*Task description*.
Find every line below that contains the word "This", matching case, and copy each of those lines in full.

[Word and element location data]
━━━━━━━━━━━━━━━━
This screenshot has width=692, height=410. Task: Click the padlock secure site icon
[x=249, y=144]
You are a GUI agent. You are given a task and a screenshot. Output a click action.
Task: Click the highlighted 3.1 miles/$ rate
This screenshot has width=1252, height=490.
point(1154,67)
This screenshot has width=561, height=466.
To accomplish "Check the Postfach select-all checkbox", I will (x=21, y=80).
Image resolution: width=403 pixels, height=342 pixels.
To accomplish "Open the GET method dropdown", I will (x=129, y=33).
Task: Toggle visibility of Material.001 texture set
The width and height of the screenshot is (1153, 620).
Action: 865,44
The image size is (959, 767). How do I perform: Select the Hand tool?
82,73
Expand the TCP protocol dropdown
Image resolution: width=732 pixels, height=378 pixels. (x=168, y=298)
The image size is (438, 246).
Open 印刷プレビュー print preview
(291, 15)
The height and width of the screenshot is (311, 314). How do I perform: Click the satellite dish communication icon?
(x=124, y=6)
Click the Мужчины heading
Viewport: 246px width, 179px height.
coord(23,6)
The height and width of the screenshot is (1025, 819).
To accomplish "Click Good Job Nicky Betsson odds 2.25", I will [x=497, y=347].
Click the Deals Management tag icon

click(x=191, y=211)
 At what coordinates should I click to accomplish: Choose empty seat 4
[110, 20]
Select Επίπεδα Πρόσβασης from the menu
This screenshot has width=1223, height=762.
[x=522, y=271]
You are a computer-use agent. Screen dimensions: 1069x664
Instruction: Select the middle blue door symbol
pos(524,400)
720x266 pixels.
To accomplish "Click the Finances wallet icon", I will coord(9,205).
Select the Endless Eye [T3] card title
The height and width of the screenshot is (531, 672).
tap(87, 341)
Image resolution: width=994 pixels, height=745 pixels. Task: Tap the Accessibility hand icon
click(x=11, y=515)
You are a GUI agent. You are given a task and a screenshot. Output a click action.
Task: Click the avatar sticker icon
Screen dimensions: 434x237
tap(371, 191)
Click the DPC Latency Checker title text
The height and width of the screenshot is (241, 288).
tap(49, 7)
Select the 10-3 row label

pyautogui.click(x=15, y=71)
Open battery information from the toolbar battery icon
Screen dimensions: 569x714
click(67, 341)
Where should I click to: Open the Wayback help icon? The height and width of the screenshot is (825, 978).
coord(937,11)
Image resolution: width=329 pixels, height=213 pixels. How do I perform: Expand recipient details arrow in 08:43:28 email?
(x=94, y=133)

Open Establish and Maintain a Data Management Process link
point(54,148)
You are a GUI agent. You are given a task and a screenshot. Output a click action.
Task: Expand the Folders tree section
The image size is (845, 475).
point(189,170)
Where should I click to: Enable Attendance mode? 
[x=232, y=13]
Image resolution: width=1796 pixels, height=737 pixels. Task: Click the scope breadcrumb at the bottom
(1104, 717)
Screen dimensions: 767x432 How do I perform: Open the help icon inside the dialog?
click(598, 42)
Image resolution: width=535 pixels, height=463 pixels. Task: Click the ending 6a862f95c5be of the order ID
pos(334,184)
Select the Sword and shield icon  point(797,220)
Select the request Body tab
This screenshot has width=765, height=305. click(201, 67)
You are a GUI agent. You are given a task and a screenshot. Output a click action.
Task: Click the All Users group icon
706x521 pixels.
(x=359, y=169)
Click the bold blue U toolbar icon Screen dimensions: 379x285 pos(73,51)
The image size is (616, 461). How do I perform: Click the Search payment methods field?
━━━━━━━━━━━━━━━━
*Answer to the task*.
This screenshot has width=692, height=410. Task: Click the padlock secure site icon
This screenshot has width=1252, height=490.
This screenshot has width=561, height=466.
This screenshot has width=1223, height=762.
This screenshot has width=765, height=305. click(201, 67)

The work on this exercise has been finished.